TORINO – Marisa Merz si è spenta a 93 anni a Torino, dove era nata nel 1926. Nel 1950 l’incontro con Mario Merz (1925-2003), caposcuola della corrente dell’Arte Povera, che da li a poco avrebbe sposato e con cui avrebbe condiviso, non solo la vita, ma anche l’attività artistica.
Il suo esordio risale al 1966 con l’esposizione nel suo studio di Torino di sculture di lamine di alluminio, a cui seguono altre installazioni e lavori che preparano il suo ingresso nel movimento dell’Arte Povera.
E’ del 1967 la partecipazione alla mostra al Deposito d’Arte Presente e alla rassegna “Arte Povera + Azioni Povere” agli Arsenali dell’Antica Repubblica di Amalfi, dove espone sulla spiaggia coperte arrotolate e imballate con filo di rame o scotch (“Senza Titolo”, 1966) e opere legate all’infanzia della figlia Beatrice fatte di filo di nylon, rame o lana.
L’utilizzo di questo materiale e del lavoro a maglia, che rimanda a una attività culturalmente assegnata alle donne, diventa la sua cifra stilistica e acquista una valenza decisiva anche nelle installazioni successive.
Negli anni settanta sperimenta materiali malleabili come la paraffina e la cera associati ad oggetti trovati secondo una disposizione che sembra casuale o variabile secondo i luoghi d’esposizione.
Dal 1979 faranno parte del propio lavoro anche brani poetici da lei stessa composti. Nel 1980 viene invitata ad esporre alla XXXIX Biennale di Venezia. Sono questi gli anni in cui per ragioni legate al suo percorso artistico, ma che si riveleranno provvisorie, decide di rinunciare alle esposizioni personali e partecipa soltanto alle grandi manifestazioni artistiche internazionali.

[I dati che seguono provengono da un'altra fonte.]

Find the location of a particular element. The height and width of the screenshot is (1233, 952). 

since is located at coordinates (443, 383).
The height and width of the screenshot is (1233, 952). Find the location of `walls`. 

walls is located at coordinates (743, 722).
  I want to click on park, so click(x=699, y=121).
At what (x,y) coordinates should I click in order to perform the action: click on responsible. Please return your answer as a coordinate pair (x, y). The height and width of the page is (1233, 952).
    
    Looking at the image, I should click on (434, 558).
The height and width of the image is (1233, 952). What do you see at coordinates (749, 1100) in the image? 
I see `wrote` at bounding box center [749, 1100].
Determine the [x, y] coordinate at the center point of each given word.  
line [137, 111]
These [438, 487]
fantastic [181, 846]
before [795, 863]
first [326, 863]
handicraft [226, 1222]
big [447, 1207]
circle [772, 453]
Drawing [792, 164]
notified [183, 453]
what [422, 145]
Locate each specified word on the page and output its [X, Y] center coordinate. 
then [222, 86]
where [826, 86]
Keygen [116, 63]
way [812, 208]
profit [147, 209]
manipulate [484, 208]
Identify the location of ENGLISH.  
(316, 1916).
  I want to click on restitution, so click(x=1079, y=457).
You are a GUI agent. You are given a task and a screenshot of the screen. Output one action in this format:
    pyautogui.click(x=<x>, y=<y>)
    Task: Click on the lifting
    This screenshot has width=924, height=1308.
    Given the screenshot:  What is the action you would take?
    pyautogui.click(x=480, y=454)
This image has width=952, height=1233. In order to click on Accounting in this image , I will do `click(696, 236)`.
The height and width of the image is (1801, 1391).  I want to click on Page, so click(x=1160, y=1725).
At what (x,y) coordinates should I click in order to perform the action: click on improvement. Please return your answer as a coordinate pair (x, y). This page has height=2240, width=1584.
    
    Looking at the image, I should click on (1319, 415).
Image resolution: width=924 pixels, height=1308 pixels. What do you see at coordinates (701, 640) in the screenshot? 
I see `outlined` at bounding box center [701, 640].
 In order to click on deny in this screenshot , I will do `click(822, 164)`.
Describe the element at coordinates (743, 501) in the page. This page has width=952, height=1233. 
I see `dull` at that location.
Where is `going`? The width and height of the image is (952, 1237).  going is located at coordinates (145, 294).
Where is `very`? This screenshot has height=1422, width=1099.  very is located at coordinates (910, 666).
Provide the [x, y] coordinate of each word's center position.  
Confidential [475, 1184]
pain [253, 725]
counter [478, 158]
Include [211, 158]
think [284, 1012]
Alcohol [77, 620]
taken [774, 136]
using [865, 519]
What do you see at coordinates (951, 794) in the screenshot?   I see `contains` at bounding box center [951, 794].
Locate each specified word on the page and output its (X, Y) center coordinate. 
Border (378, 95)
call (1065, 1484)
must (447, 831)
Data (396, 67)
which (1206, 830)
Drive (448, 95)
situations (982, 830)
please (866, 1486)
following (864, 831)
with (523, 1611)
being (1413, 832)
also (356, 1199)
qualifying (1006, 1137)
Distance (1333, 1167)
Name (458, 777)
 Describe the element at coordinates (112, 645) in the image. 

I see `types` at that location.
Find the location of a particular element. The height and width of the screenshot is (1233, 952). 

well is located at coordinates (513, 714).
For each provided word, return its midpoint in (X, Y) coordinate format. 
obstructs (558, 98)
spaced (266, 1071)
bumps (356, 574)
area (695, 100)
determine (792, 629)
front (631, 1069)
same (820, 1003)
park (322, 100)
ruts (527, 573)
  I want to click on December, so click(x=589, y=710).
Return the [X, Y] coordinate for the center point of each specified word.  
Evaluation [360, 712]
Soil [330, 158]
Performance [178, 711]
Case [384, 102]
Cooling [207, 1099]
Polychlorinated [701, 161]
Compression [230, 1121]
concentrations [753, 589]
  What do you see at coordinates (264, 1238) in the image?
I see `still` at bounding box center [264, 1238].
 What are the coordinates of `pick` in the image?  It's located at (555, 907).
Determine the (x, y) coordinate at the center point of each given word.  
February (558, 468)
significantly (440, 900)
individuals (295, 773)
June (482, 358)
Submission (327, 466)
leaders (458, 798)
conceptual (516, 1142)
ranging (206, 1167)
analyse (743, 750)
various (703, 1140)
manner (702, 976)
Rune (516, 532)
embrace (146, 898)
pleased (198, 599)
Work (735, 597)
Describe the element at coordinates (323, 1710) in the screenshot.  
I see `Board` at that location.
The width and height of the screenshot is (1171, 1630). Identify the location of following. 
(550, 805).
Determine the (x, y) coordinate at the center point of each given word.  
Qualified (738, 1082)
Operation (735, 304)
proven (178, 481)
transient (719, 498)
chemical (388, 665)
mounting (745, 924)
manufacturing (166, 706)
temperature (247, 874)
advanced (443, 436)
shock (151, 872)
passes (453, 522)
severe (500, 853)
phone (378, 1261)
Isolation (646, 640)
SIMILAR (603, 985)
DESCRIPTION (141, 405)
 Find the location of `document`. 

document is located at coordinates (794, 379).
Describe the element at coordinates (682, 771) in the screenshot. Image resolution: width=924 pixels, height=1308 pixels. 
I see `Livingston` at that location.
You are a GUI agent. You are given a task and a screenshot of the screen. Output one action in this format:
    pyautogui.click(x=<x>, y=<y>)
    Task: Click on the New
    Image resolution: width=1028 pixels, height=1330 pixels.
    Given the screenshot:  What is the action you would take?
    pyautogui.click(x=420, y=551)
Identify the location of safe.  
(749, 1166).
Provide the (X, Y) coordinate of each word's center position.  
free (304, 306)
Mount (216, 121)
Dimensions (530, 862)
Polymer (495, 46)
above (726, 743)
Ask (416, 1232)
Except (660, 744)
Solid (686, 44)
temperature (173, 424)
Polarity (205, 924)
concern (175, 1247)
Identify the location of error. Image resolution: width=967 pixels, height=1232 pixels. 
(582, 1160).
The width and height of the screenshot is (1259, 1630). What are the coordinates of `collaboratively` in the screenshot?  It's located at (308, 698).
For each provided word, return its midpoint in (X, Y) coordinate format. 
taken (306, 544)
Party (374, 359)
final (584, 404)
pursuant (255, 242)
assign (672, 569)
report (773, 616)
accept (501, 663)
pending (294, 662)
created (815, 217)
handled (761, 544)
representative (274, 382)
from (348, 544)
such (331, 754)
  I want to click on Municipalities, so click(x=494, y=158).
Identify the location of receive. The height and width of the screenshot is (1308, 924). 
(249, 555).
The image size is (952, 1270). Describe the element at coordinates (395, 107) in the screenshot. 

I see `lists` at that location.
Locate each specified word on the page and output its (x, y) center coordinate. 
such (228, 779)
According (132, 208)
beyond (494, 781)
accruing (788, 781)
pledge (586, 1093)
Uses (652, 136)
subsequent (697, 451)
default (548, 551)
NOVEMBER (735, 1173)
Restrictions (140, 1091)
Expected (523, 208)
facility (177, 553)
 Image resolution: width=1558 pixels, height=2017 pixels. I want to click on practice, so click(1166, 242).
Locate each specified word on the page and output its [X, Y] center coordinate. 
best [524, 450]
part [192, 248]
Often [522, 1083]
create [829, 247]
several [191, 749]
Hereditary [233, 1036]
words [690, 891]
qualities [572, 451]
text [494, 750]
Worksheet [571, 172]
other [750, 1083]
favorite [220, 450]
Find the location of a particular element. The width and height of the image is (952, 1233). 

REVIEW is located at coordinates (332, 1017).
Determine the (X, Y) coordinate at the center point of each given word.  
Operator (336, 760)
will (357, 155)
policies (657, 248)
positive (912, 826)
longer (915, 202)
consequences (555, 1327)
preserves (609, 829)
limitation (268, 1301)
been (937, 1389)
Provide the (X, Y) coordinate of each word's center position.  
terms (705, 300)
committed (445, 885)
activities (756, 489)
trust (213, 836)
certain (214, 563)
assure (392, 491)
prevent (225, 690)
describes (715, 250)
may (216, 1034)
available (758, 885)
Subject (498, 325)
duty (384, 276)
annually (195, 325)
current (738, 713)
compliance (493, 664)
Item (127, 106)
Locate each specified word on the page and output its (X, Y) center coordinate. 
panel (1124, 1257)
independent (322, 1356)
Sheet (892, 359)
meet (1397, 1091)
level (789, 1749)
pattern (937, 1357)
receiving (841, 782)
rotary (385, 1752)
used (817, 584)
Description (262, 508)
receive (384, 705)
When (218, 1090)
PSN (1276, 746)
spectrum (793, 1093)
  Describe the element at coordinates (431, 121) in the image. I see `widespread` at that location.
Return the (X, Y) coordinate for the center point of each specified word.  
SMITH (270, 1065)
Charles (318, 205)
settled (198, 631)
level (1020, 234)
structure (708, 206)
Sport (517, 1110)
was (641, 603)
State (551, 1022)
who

Nel 1992 espone a Documenta 9 di Kassel una piccola fontana di cera.Ci sono poi le esposizioni personali organizzate al Centre Pompidou nel 1994 e allo Stedelijk Museum nel 1996 che consolidano la sua fama internazionale. Le opere di questo periodo, presentate su solidi scaffali in legno o in metallo, creano un contrasto per la loro fragilità e la loro poesia discreta.
Dopo la morte del marito nel 2003 Marisa Merz continua ad elaborare una produzione artistica singolare ed emozionante. Nel 2013 riceve il Leone d’oro della 55ª Biennale di Venezia.
Nel 2017 il Metropolitan Museum di New York le ha dedicato la mostra retrospettiva “The Sky is a Great Space”.
“L’arte italiana perde una delle sue interpreti più rivoluzionarie. – Commenta il sottosegretario al Mibac, Lucia Borgonzoni – Coraggiosa, carismatica, indomita. Marisa Merz lo è stata come donna e come artista, sbaragliando stereotipi sociali e culturali ha segnato il suo tempo e l’arte di una modernità assoluta. A lei dobbiamo questa grande eredità culturale”.